Stories That Inspire
Sometimes the most powerful medicine isn’t found in prescriptions, but in the words of someone who has walked where you’re walking now.
Robert S.
Robert S. lives with FSGS.
“FSGS might live in my body, but it doesn’t own my spirit. My purpose is clear—I will keep telling this story until others find the courage to tell theirs.”
I was 37 the first time my body whispered that something wasn’t right. I was on the train, just another day in New York, when my left eye started twitching. At first, it seemed harmless, almost funny. I remember thinking, great, now everyone thinks I’m winking at them. But the twitch didn’t stop. It followed me everywhere, a small, mocking reminder that something inside me had shifted.
I ignored it. Why wouldn’t I? I worked out, ate clean, didn’t drink much—I was living what I thought was the definition of “healthy.” But then the headaches came. Not ordinary headaches, but the kind that slammed into me in the middle of the night, jolting me out of sleep with a heavy pounding in my skull. They were so bad I’d end up vomiting, curled up on the bathroom floor.
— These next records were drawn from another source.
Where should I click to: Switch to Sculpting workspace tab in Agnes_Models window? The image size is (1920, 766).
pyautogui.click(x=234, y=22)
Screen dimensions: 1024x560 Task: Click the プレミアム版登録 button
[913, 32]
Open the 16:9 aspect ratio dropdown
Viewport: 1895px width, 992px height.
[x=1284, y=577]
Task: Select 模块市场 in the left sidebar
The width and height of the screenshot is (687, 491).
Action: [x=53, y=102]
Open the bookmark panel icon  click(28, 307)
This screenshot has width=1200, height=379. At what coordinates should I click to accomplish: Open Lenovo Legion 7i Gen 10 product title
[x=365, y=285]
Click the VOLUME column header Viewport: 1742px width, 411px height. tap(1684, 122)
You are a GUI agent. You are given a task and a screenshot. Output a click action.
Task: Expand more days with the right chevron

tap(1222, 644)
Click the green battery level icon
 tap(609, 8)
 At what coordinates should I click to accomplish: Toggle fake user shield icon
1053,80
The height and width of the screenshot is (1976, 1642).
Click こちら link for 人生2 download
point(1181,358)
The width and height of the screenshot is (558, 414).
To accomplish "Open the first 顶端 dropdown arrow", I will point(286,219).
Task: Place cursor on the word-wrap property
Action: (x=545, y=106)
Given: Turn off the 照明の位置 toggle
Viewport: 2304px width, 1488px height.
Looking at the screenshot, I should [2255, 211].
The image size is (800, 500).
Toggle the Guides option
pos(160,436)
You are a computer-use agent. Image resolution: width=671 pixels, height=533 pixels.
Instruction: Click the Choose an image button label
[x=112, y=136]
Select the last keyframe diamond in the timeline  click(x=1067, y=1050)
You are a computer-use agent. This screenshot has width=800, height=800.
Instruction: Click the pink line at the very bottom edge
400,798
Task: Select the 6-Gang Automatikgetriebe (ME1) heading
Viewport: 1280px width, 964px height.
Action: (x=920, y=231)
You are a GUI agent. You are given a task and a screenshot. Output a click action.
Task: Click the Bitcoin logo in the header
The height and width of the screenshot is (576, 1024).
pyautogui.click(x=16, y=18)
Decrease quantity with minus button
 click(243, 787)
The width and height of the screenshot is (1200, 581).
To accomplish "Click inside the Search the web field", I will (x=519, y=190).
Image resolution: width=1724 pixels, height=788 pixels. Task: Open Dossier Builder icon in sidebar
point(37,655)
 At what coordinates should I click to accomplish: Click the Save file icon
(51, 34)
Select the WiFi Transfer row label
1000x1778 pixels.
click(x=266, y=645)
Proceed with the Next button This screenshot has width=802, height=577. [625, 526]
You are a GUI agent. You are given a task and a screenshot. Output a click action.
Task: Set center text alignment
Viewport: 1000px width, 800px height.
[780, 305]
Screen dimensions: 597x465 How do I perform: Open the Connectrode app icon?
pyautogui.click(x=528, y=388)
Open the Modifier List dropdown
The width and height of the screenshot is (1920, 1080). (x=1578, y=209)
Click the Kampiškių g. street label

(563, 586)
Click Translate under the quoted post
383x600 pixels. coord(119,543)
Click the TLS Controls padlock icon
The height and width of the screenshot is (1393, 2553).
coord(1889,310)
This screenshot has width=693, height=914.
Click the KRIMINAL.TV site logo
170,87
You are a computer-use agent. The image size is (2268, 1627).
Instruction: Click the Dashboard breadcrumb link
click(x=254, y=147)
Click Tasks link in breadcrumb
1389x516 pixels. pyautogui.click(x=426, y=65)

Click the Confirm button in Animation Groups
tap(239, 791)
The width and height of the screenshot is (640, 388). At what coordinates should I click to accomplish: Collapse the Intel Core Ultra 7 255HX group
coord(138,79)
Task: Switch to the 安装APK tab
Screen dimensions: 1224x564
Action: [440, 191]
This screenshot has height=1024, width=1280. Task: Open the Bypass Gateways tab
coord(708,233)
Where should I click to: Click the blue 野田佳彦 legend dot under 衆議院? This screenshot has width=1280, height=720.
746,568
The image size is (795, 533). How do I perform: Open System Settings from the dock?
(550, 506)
My face started to swell, my ankles ballooned, and exhaustion wrapped itself around me like a blanket I couldn’t kick off. I was becoming unrecognizable—even to myself.
My girlfriend at the time noticed it too. “You’re getting kind of puffy,” she said gently. “And you’re always tired. Maybe you should see a doctor?” But I brushed it off. Like so many men I knew, I told myself it was just work, just stress, nothing serious. I didn’t want to believe my body was betraying me.
The truth hit me one day when I went to visit a friend. Another friend had just finished producing a mixtape and I wanted him to hear it. When he opened the door, he didn’t even listen to the music. He looked at me and said, “Bro, you look horrible.” He wasn’t being mean—he was scared. Within the hour, he rushed me to the hospital, and that decision saved my life.
At the hospital, the words came fast: dialysis, kidney failure, FSGS. The doctors told me that if I didn’t start treatment immediately, I’d be dead within two weeks. I remember staring at them, barely able to process. Focal segmental glomerulosclerosis. It sounded like another language. All I could really hear were the words “chronic kidney disease” and “terminal.”
Terminal. I must have looked that word up twenty times, hoping the definition would somehow change. It didn’t. The only thing that changed was me.
Dialysis became my new reality. Four hours at a time, needles the size of pencils, the machine pulling blood in and out, leaving me hollow and exhausted. At first, I fought against it emotionally, sinking into depression. I replayed memories of who I was before, as if clinging to those snapshots could bring that person back. But slowly, I realized that life doesn’t work that way. I couldn’t go back. I had to find a new way forward.
Living with FSGS has been like sharing my body with an unwanted tenant. Some days, it wins—drains me, humbles me, reminds me I’m not in control. But most days, I win. I’ve learned to carry it without letting it define me.
What surprised me most was how my pain connected me to others. In dialysis chairs, in waiting rooms, in conversations with people who didn’t have the words to explain what they were going through—I saw pieces of myself. I realized that many in Black and Brown communities were living with kidney disease, just like me, often without a voice, often dismissed or overlooked by the healthcare system. That truth lit something inside me.
So I began telling my story. First to friends, then to anyone who would listen. And eventually, I turned it into work—building spaces where others could tell theirs. That’s how The Jentosy Project was born. Because I know what silence feels like. I know what it’s like to have a disease speak for you, when you can’t find the language yourself.
Now, I see my story not just as survival, but as a bridge. FSGS didn’t end my life; it rerouted it. It forced me to create something larger than myself, a place where others don’t have to carry their illness alone.
And if there’s one thing I’ve learned, it’s this: we are more than our diagnosis. FSGS might live in my body, but it doesn’t own my spirit. My purpose is clear—I will keep telling this story until others find the courage to tell theirs.
Sometimes the most powerful medicine isn’t found in prescriptions, but in the words of someone who has walked where you’re walking now.